Kaliber 44 w żałobie! Nie żyje znany raper!

Środowisko hip-hopowe w Polsce pogrążone jest w żałobie. W wieku 47 lat zmarł Michał "Joka" Marten – współzałożyciel legendarnego zespołu Kaliber 44, który wraz z bratem – AbradAbem – tworzył podwaliny polskiego rapu.

Odszedł jeden z filarów polskiego rapu

Środowisko hip-hopowe w Polsce pogrążone jest w żałobie. W wieku 47 lat zmarł Michał "Joka" Marten – współzałożyciel legendarnego zespołu Kaliber 44, który wraz z bratem – AbradAbem – tworzył podwaliny polskiego rapu. Smutną informację o śmierci artysty przekazał sam AbradAb w poruszającym wpisie w mediach społecznościowych.

Z największym bólem zawiadamiam Was o śmierci Michała. Nie ma go już z nami, ale wierzę, że na zawsze pozostanie w naszych sercach. Na chwilę obecną datą pogrzebu nie jest jeszcze ustalona. Bardzo proszę o uszanowanie żałoby – napisał Kaliber 44 we wpisie na facebookowym profilu.

Fani w szoku: „To chyba jakaś pomyłka…”

Pod postem informującym o śmierci „Joki” pojawiły się tysiące komentarzy. Wiele osób nie mogło uwierzyć w tę wiadomość. Niektórzy spekulowali, że konto Kalibra 44 mogło zostać zhakowane. Inni dzielili się wspomnieniami i podkreślali, jak ważna była dla nich twórczość rapera.

Na jego tekstach się wychowałem. To był mój mistrz słowa.– napisał jeden z fanów.

Klasyka gatunku – historia Kalibra 44

Michał Marten urodził się 12 maja 1977 roku. W 1994 roku wraz z bratem oraz Piotrem „Magikiem” Łuszczem założył Kaliber 44 – zespół, który na zawsze zmienił oblicze polskiego rapu. Ich debiutancki album „Księga Tajemnicza. Prolog” (1996) uznawany jest dziś za kamień milowy gatunku. Dwa lata później ukazał się „W 63 minuty dookoła świata” – materiał, który potwierdził klasę grupy.
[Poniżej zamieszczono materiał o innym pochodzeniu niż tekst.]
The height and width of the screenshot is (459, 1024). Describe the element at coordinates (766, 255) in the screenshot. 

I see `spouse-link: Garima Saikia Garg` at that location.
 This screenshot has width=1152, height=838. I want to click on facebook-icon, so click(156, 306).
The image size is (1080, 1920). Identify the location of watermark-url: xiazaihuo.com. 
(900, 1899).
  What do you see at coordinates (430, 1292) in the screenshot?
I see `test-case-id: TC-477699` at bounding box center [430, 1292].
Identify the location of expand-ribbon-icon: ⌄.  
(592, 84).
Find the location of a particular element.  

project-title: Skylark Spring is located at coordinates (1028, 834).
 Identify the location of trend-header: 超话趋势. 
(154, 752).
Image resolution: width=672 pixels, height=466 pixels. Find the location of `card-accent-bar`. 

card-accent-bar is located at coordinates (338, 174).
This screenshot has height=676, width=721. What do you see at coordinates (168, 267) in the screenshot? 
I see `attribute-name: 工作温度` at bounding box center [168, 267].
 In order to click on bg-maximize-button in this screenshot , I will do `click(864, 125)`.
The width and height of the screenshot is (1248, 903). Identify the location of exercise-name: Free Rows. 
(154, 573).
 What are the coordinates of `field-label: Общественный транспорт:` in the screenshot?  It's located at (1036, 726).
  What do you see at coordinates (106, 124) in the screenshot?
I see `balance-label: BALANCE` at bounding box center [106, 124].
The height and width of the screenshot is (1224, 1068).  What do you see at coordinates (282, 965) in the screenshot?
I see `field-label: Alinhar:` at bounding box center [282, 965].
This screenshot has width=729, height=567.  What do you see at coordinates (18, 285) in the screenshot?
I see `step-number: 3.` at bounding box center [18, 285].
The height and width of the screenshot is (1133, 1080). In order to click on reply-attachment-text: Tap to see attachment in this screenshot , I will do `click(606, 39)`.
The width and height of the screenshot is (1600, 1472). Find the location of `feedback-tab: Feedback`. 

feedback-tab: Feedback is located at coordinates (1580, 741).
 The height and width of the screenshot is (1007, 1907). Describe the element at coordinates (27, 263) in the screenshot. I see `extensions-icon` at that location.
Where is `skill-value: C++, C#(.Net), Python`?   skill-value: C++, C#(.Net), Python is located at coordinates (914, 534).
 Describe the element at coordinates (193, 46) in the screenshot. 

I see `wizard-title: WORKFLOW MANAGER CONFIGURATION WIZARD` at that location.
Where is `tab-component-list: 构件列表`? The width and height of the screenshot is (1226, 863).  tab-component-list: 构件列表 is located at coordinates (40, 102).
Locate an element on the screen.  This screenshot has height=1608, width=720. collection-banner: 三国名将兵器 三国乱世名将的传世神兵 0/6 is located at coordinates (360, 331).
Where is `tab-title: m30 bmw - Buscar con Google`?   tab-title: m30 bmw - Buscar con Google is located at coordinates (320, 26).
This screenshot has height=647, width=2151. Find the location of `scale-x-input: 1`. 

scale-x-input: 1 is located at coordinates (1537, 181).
Po odejściu Magika i jego tragicznej śmierci w 2000 roku, bracia Marten nagrali jeszcze album „3:44”, który przyniósł im nagrodę Fryderyka. Niedługo później Kaliber 44 zawiesił działalność.

Życie po rozpadzie grupy

Po zakończeniu aktywności zespołu Michał „Joka” Marten wyjechał do Stanów Zjednoczonych, gdzie pracował fizycznie przez blisko trzy lata. Po powrocie do Polski sporadycznie koncertował z bratem, choć – jak sam AbradAb podkreślał – nie były to formalne powroty Kalibra 44. „Joka” udzielał się gościnnie na płytach m.in. Miuosha i Lukatricks, pojawił się też na solowym albumie AbradAba „Emisja Spalin” z 2005 roku.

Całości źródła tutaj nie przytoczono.